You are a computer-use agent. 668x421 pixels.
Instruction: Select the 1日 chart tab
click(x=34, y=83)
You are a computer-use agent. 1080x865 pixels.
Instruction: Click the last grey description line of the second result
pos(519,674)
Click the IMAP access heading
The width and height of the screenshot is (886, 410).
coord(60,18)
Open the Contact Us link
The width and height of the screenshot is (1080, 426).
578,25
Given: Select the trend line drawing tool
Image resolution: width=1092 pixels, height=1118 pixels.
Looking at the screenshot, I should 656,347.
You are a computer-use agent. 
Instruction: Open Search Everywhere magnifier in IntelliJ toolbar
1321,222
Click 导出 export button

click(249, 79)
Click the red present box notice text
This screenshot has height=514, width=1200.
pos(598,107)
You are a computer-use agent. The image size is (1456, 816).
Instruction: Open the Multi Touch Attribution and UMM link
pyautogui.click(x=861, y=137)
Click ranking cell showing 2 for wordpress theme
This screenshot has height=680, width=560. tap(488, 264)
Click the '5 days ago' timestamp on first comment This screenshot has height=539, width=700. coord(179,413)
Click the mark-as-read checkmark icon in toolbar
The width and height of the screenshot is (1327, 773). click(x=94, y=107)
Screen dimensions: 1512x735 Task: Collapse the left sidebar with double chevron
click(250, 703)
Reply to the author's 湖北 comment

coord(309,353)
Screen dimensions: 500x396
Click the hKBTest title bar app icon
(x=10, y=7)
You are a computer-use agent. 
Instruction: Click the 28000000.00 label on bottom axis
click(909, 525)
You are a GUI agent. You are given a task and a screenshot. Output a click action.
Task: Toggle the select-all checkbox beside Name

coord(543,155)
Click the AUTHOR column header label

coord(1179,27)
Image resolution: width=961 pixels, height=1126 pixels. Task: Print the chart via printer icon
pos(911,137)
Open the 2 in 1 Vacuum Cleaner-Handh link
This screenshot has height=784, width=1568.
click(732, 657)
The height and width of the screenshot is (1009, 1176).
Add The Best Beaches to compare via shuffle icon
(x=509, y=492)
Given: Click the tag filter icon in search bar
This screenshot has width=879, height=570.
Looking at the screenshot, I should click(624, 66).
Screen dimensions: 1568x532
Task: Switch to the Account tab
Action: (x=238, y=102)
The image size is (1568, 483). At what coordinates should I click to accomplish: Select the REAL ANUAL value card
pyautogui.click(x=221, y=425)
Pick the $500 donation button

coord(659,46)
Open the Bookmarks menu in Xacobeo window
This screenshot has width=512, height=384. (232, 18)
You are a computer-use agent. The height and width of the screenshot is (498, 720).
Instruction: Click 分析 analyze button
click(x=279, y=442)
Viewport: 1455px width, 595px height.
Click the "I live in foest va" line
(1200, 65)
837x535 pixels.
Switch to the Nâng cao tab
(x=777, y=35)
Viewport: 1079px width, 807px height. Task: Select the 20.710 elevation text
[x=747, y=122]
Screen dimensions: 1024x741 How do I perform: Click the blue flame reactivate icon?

****

TASK REQUIREMENTS
Pick out the lines above containing the word "computer", then copy them.

COMPLETED EXERCISE
You are a computer-use agent. 668x421 pixels.
You are a computer-use agent. 1080x865 pixels.
You are a computer-use agent. 
You are a computer-use agent. The image size is (1456, 816).
You are a computer-use agent. 
You are a computer-use agent. The height and width of the screenshot is (498, 720).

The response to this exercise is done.